Indeed, OCTA is an interesting line of research that enables the study of the choriocapillaris and retinal vascular density. As these two structures have the highest vascularization for area unit in the human body, Turker et al. speculated that the consequences of COVID-19 could be studied in a non-invasive and rapid manner using OCTA and that the microangiopathy that characterizes COVID-19 infection can potentially cause changes in the vascular density of the retina and the choriocapillaris [43]. These authors reported OCTA findings in 54 eyes of 27 patients compared with healthy controls. The foveal and parafoveal vascular density was reduced in the superior and nasal quadrants of the superficial capillary plexus and globally reduced in the deep capillary plexus in the study group. Furthermore, COVID-19 patients had significantly higher choriocapillaris flow area values compared with controls. The authors speculated that this could be due to vasodilatation of the choriocapillaris vessels as a reaction to hypoxia, ischemia or inflammation, favoring the theory that the systemic ischemic effects of SARS-CoV-2, including the presence of the virus in the retina, could be the basis for microvascular alterations [43].

Abrishami et al. used OCTA to assess foveal and parafoveal vascular density and the extent of the foveal avascular zone (FAZ) in 31 infected patients compared to 23 healthy controls. They found a significant reduction of mean vessel density in the superficial capillary plexus and deep capillary plexus of the retina in the COVID-19 cohort. Moreover, they described an increased FAZ in the COVID-19 group, but these data were not statistically significant. The authors speculated that this reduction could be related to both direct coronavirus infection of the retina and secondary inflammatory effects [44].

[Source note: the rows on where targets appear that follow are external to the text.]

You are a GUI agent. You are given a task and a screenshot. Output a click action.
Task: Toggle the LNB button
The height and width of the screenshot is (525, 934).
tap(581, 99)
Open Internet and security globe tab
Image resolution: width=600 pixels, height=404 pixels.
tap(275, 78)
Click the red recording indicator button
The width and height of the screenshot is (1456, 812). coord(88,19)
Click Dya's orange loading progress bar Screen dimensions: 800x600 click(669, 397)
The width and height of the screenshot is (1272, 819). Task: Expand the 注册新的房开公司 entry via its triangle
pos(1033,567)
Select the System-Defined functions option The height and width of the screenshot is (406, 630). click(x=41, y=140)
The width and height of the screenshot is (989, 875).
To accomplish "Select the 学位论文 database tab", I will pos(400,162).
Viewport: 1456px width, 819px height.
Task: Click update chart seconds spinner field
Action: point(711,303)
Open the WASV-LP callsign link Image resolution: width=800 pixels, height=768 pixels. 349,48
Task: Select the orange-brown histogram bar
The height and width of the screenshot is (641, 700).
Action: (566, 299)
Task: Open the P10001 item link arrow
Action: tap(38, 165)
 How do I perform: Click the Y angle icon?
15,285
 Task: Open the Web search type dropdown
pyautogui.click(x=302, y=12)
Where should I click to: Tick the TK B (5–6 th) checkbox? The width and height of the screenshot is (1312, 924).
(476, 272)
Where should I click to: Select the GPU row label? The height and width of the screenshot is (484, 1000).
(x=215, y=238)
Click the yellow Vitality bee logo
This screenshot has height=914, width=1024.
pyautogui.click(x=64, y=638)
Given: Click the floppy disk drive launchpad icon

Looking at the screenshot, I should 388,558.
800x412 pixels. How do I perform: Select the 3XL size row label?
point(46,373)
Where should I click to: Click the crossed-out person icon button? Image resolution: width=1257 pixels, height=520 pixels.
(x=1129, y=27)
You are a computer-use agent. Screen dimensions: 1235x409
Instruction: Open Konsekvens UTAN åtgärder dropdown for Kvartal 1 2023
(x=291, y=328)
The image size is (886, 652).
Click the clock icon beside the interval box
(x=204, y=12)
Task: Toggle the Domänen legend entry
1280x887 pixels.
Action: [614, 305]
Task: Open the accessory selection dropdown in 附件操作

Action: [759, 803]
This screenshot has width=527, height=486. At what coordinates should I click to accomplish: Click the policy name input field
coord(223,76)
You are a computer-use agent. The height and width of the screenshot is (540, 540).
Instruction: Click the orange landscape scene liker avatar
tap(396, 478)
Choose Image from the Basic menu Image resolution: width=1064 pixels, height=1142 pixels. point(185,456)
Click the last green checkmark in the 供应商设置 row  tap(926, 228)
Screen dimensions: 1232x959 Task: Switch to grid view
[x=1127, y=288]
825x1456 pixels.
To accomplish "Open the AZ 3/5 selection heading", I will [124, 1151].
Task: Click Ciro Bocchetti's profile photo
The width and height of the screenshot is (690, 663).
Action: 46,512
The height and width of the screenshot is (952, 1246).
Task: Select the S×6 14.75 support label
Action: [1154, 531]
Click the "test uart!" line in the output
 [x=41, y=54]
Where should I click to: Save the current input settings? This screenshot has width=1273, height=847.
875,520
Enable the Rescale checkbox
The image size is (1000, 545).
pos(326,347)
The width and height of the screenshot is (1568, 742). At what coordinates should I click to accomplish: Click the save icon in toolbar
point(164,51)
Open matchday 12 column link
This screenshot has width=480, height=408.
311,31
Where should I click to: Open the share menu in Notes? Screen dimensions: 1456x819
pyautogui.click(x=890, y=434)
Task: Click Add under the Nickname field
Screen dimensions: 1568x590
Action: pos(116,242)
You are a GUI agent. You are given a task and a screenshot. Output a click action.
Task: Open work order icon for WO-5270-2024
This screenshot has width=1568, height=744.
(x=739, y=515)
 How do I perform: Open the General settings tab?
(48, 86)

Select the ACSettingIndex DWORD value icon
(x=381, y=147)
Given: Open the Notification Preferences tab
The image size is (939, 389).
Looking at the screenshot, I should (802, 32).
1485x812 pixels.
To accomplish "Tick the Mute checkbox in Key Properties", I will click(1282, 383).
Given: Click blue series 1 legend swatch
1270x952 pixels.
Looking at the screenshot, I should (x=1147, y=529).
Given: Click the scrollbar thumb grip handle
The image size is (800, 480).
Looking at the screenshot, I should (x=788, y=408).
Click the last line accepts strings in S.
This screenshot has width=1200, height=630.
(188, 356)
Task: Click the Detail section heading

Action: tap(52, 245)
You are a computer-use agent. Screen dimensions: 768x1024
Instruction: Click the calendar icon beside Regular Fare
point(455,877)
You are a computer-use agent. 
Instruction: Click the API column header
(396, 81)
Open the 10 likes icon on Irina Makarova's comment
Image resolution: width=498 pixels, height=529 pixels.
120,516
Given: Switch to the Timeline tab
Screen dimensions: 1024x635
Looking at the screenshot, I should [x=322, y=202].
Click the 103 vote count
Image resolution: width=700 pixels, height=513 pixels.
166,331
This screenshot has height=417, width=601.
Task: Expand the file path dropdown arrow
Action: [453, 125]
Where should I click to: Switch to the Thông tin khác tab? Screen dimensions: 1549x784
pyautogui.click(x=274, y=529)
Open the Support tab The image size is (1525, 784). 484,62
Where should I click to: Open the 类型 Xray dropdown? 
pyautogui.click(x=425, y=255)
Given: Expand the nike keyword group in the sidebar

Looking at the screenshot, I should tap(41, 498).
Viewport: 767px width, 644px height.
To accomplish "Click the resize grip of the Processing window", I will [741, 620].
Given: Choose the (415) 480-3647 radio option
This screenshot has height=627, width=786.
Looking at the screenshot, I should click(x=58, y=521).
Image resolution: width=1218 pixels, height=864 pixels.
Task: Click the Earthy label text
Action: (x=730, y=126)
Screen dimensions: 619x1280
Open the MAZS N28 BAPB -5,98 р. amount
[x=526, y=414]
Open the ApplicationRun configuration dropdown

A comprehensive summary of the retinal alterations and imaging of the posterior ocular segment in the current literature is shown in Table 1.

Table 1 Summary of studies describing the posterior segment of the eye in severe acute respiratory syndrome coronavirus 2


The studies analyzed in this review show that there are alterations of the vascular and neuronal components of the retina related to SARS-COV-2 infection. Direct comparison of the studies currently available in the literature is difficult owing to different study designs that included patients in various stages of disease with variable treatment modalities. Given that the eye is a window on numerous systemic diseases characterized by neuronal and vascular alterations, retinal examination, SDOCT, and OCTA imaging can provide further insight on the pathogenetic mechanisms of disease and possibly aid in the follow-up of patients with SARS-COV-2 infection.